Puerto Rico has been a United States territory for many years, meaning that they are fully protected and supported by the U.S. government. However, this does not mean that they have all of the same rights as stateside American residents. Things like the right to vote, and a large amount of benefits, are not given to the people of Puerto Rico, however, they do fight in our military and can own land in our country. So what’s the deal, why not just make them a state? Let’s explore all of the reasons supporting and opposing Puerto Rico having statehood.
Pros of Puerto Rico Becoming a State
Improved Quality Of Life
Nearly half of all people living in Puerto Rico are doing so underneath the poverty line. Integrating them as a full state would bring a wealth of benefits and job opportunities to an area that desperately needs it.

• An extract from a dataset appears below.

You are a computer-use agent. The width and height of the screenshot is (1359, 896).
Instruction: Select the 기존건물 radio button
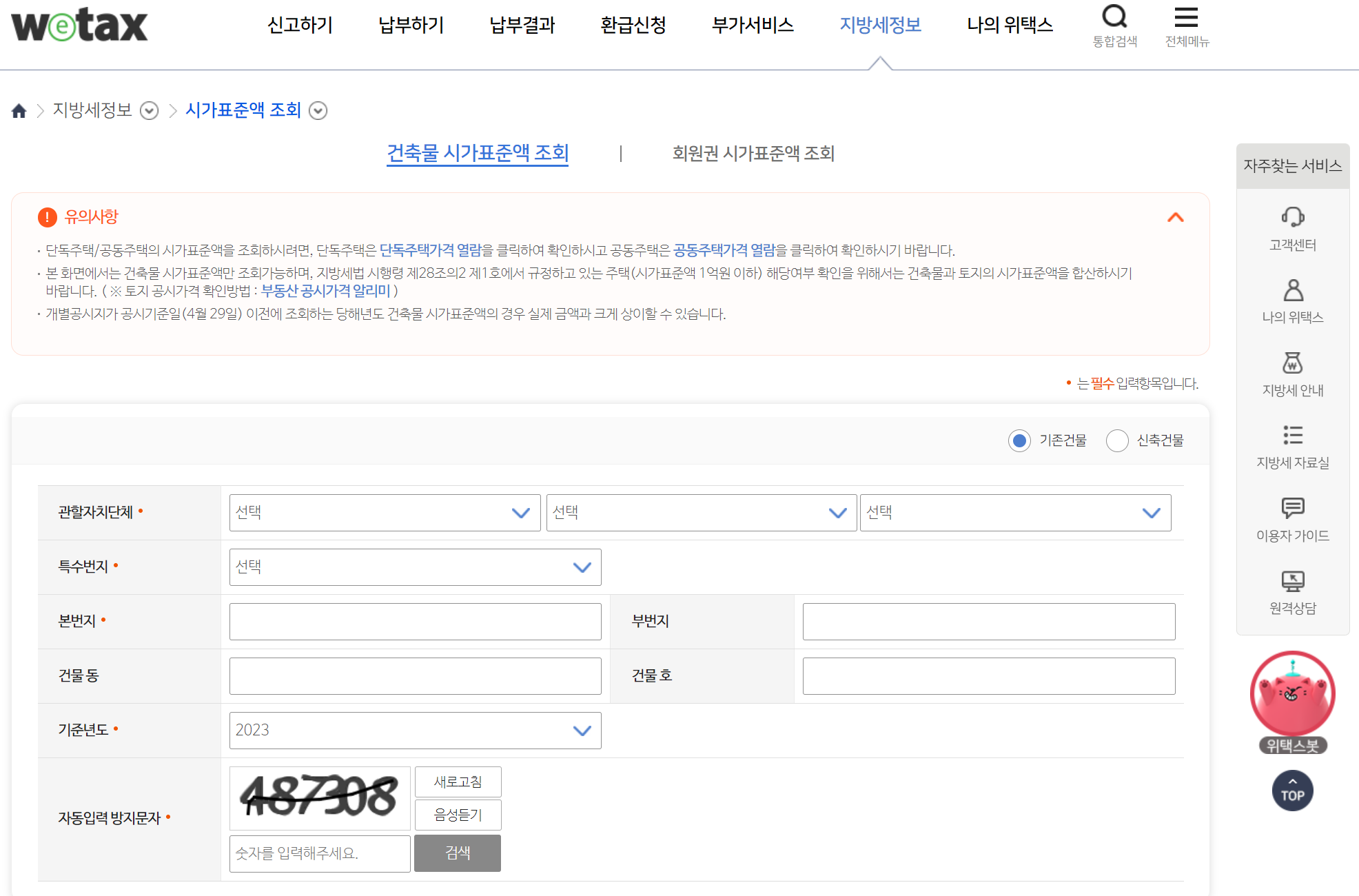click(x=1019, y=440)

With a population of over 4 million people, Puerto Rico would have an impressive 9 Electoral votes in elections. They would also have seven house representatives and two senators to represent them on current issues. This would cause a large shift in political control.
The Right To Vote
The laws and statutes that are passed in America apply also to the Puerto Rican people, however, they are not given the opportunity to vote on these issues. Making Puerto Rico a state would give all citizens the right to vote on the things that affect them.
Adding Puerto Rico to the roster of states in America would bring in a large amount of extra revenue for the federal reserve each year. This money would be brought in through sales and income taxes.
Puerto Rico would enter into a open trade market with all of the U.S.’s alliances. This would stimulate their economy greatly, and in turn improve ours.
Cons of Puerto Rico Becoming a State
Many people fear that the rich culture that is in Puerto Rico would be eventually loss through the integration to the United States. The Spanish language would likely be replaced by English, along with many other cultural aspects.
Loss of Tourism
Tourism is the largest source of revenue for the country. If they where to become a state then the novelty of the area would wear off. It would no longer be considered an exotic destination and they would lose an extreme amount of money.
Inherited Poverty And Crime Rates
The crime, poverty, and unemployment rates are exceedingly high in Puerto Rico. Integrating them as the newest state to America would cause these statistics to be part of the United States numbers.
There are many different things that need to be considered when forming an opinion on this subject. One of the key things to keep in mind is that the majority of people in Puerto Rico, about 60 percent, do not support statehood at all.